[SET TASK A]: Reproduce word for word the passage of the essay comparing Morrison and Wallace, starting at "Toni Morrison and" and ending at "perspective is wring.".

[GIVEN TEXT]:
+++

Tuesday, August 26, 2014

Compare & Contrast

            
Toni Morrison and David Foster Wallace both use things to relate to what's going with the real world, today. They both use kids and adults to teach kids of how we view the world today and how it was back then.

In the “Nobel Lecture”, Toni Morrison mainly talks about on the way we change our outlook, mostly by language. Like when the kids asked the blind woman, when they had the bird in their hands, if the bird was dead or alive. There are many different ways that, that question could’ve meant. It could’ve meant is the bird actually alive or dead but the woman wouldn’t have known because she was blind. The question could’ve also meant could someone tell us, what is real life or real death. With those two thoughts in mind, it tells you that there is not only one way things can be viewed and just because you have different opinions, doesn’t mean the other person’s perspective is wring.

In “This is Water”, David Foster Wallace explains how adults reenact on having a “long day” of work and having to come home with more problems. Wallace example shows how most practical adults are quick to criticize others because of what they have going on in their lives. Just as Wallace stated just because you frustrated after you get off of work and have to go to the grocery store and have deal with more people, doesn’t mean they’re not going through the same thing. People in the world could be going through worse than what you’re assuming at that moment. We as people have a choice to view things however we want, but what if for once people viewed things differently? Viewed things as how we would want us others to view us?

+++

[SOURCE MATERIAL]:
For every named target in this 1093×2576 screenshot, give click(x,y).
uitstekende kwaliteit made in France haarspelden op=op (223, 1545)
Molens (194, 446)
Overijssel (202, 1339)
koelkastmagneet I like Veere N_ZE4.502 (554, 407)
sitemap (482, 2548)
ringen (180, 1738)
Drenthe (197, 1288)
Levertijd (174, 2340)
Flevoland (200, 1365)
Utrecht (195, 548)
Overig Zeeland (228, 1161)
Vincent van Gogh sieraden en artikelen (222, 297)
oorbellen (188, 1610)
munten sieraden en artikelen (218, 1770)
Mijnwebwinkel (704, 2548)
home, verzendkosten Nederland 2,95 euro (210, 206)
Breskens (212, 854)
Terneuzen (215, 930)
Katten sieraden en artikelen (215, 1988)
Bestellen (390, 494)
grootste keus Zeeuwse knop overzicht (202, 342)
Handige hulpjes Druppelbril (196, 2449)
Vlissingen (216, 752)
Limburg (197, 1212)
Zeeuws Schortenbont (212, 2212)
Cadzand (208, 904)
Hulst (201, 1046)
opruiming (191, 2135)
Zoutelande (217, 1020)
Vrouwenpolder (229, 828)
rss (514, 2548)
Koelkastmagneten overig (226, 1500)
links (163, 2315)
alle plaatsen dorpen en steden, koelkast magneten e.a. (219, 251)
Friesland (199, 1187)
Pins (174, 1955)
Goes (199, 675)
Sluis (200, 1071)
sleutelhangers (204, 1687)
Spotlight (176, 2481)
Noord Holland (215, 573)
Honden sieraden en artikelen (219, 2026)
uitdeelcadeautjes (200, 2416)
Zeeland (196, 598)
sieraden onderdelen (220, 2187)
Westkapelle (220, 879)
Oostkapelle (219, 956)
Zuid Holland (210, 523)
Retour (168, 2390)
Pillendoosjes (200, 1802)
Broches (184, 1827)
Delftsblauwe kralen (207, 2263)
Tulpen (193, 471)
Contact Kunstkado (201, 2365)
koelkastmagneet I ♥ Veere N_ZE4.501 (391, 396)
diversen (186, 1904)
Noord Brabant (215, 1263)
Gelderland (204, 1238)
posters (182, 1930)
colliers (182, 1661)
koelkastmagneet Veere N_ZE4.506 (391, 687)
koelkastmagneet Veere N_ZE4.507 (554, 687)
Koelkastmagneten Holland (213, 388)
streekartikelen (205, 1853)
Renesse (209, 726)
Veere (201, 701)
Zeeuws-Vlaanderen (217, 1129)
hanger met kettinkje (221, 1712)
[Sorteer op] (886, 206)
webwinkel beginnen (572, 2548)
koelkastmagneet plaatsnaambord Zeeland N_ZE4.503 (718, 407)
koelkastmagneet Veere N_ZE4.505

+++

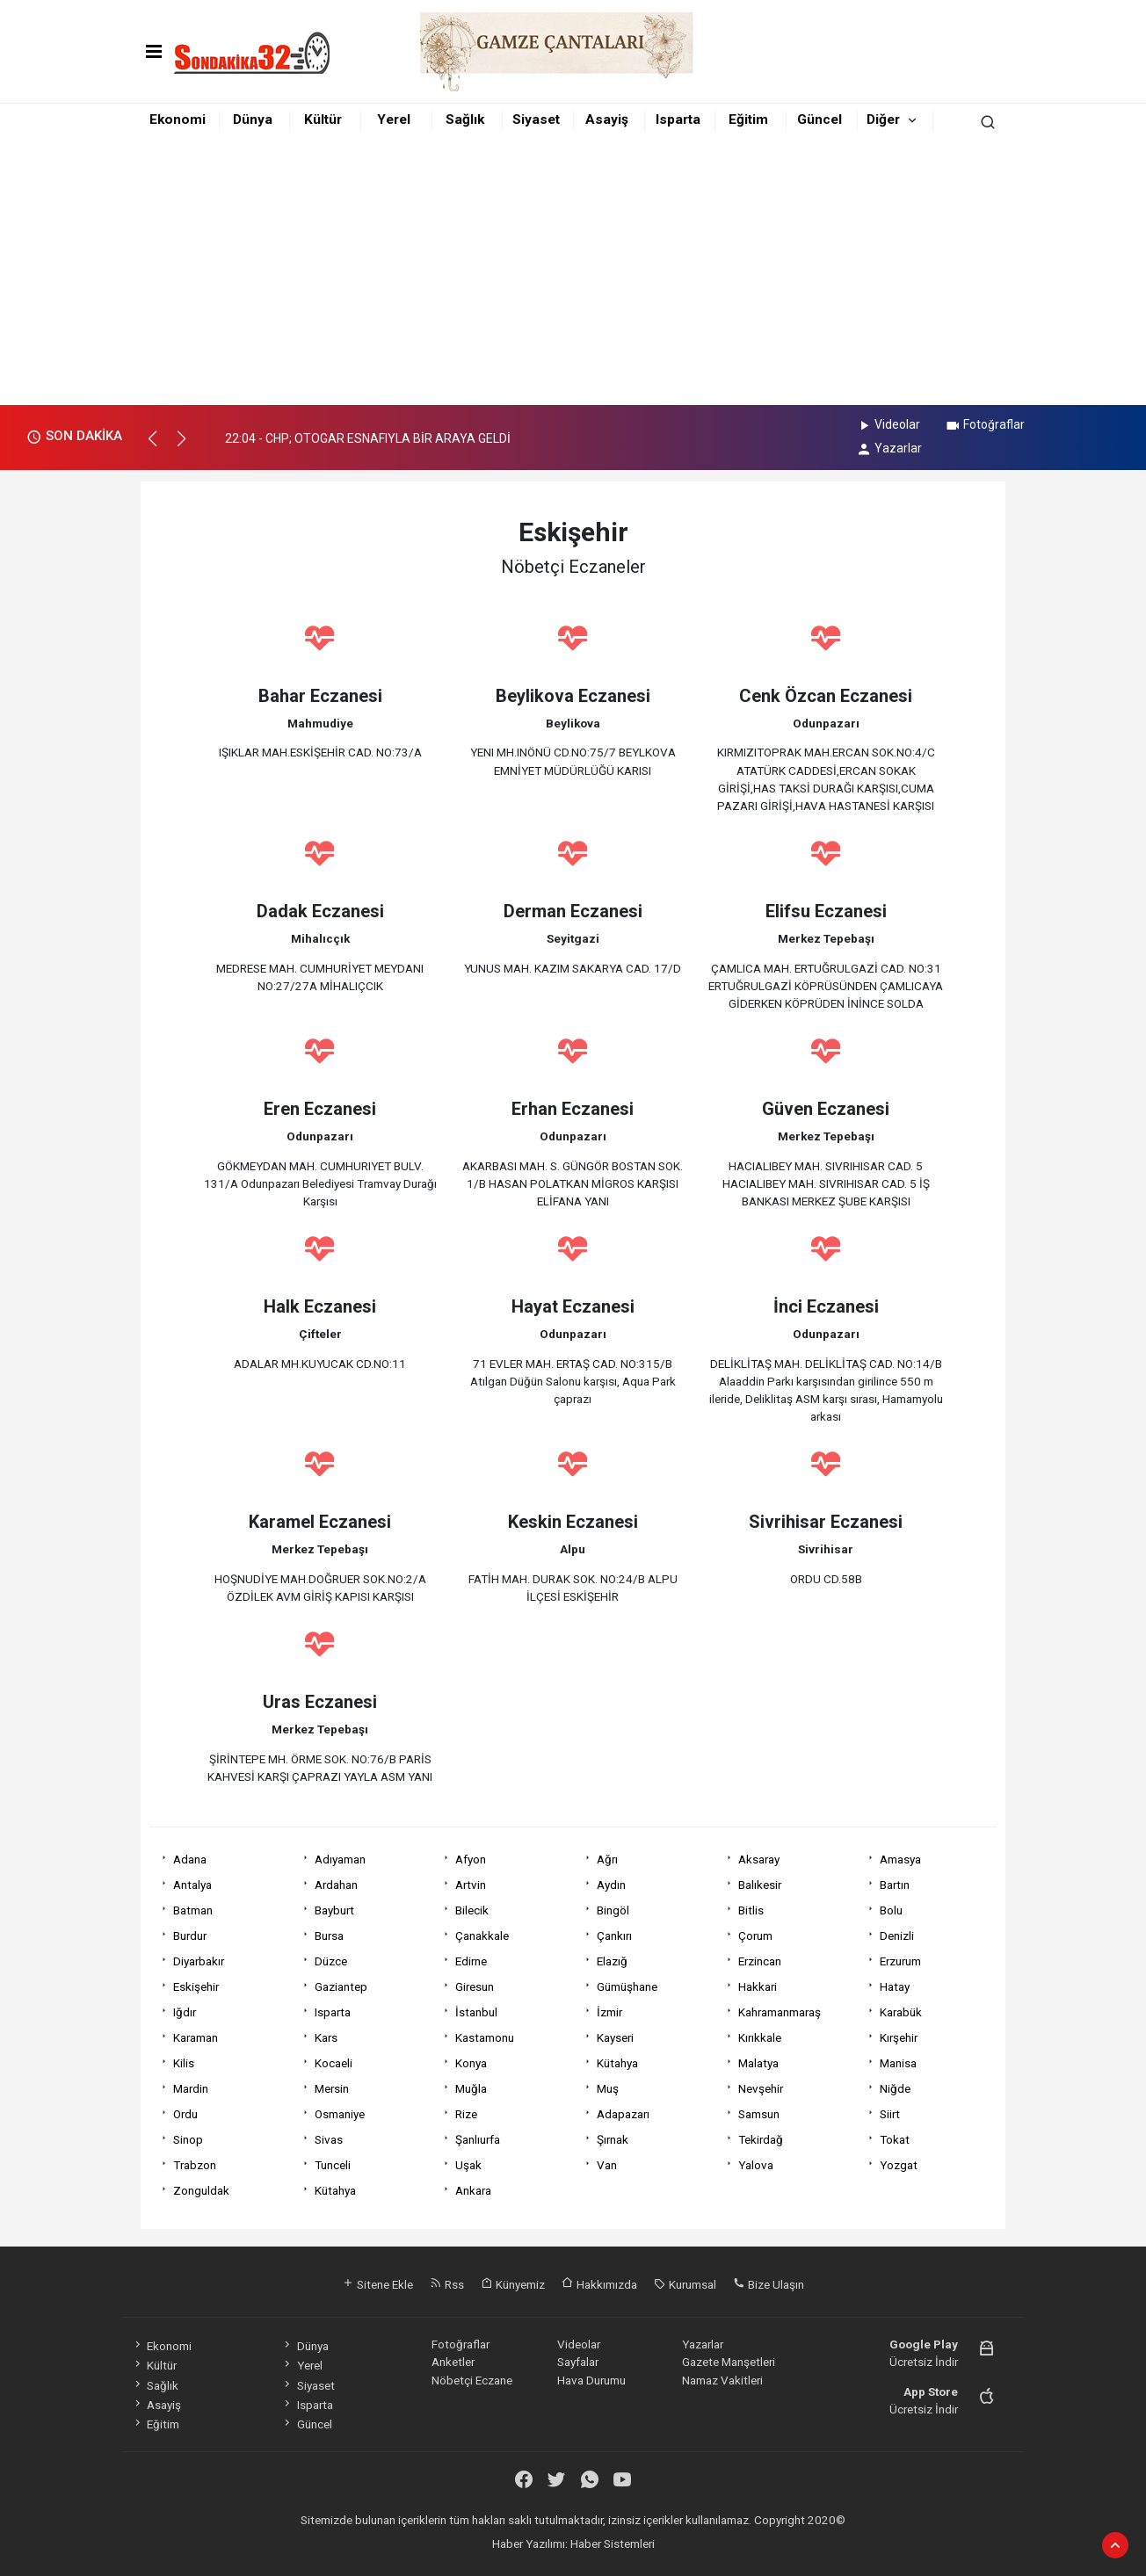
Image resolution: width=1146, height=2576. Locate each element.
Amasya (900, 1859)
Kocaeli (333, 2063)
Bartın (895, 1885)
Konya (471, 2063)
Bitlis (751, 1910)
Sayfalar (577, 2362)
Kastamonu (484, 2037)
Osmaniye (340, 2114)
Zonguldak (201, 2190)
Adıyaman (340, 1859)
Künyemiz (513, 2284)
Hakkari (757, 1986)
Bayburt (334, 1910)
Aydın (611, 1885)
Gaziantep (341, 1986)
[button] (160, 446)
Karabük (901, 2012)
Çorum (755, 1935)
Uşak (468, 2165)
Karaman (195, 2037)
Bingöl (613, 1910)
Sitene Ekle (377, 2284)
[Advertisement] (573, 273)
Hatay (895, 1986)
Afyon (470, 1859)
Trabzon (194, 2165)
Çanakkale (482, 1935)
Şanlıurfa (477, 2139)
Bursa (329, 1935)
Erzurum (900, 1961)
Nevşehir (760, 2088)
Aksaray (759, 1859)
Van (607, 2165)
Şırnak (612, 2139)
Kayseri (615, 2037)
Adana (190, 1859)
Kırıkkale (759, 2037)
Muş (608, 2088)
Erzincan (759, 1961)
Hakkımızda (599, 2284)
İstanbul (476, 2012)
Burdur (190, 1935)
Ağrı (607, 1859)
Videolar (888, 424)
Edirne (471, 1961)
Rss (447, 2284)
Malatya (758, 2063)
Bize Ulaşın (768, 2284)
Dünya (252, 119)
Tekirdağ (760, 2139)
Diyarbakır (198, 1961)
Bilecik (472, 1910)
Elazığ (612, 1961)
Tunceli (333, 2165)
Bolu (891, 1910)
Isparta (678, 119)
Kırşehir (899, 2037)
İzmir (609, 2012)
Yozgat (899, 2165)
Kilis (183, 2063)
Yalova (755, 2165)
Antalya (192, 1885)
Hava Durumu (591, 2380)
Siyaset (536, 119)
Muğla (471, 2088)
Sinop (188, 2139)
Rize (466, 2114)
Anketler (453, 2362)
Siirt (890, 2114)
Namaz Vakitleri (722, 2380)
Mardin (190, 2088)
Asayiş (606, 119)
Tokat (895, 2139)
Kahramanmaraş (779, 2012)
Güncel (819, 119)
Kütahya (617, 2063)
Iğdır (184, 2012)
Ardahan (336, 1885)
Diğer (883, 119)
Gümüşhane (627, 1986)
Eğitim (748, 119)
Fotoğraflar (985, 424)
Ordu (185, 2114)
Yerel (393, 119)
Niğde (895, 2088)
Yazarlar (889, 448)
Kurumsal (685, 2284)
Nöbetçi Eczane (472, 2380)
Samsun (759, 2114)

+++

[SET TASK B]: Shift the records starting at the line containing "Ağrı (607, 1859)" and ending at the line containing "Siirt (890, 2114)" by adding 68 to every coordinate in their answers. Write out only those lines again, with each request included.

[EXPECTED ANSWER A]:
Toni Morrison and David Foster Wallace both use things to relate to what's going with the real world, today. They both use kids and adults to teach kids of how we view the world today and how it was back then.

In the “Nobel Lecture”, Toni Morrison mainly talks about on the way we change our outlook, mostly by language. Like when the kids asked the blind woman, when they had the bird in their hands, if the bird was dead or alive. There are many different ways that, that question could’ve meant. It could’ve meant is the bird actually alive or dead but the woman wouldn’t have known because she was blind. The question could’ve also meant could someone tell us, what is real life or real death. With those two thoughts in mind, it tells you that there is not only one way things can be viewed and just because you have different opinions, doesn’t mean the other person’s perspective is wring.

[EXPECTED ANSWER B]:
Ağrı (675, 1927)
Videolar (956, 492)
Edirne (539, 2029)
Rss (515, 2352)
Malatya (826, 2131)
Bize Ulaşın (836, 2352)
Dünya (320, 187)
Tekirdağ (828, 2207)
Diyarbakır (266, 2029)
Bilecik (540, 1978)
Elazığ (680, 2029)
Tunceli (401, 2233)
Bolu (959, 1978)
Isparta (746, 187)
Kırşehir (967, 2105)
İzmir (677, 2080)
Yozgat (967, 2233)
Kilis (251, 2131)
Yalova (823, 2233)
Antalya (260, 1953)
Hava Durumu (659, 2448)
Siyaset (604, 187)
Muğla (539, 2156)
Sinop (256, 2207)
Rize (534, 2182)
Anketler (521, 2430)
Siirt (958, 2182)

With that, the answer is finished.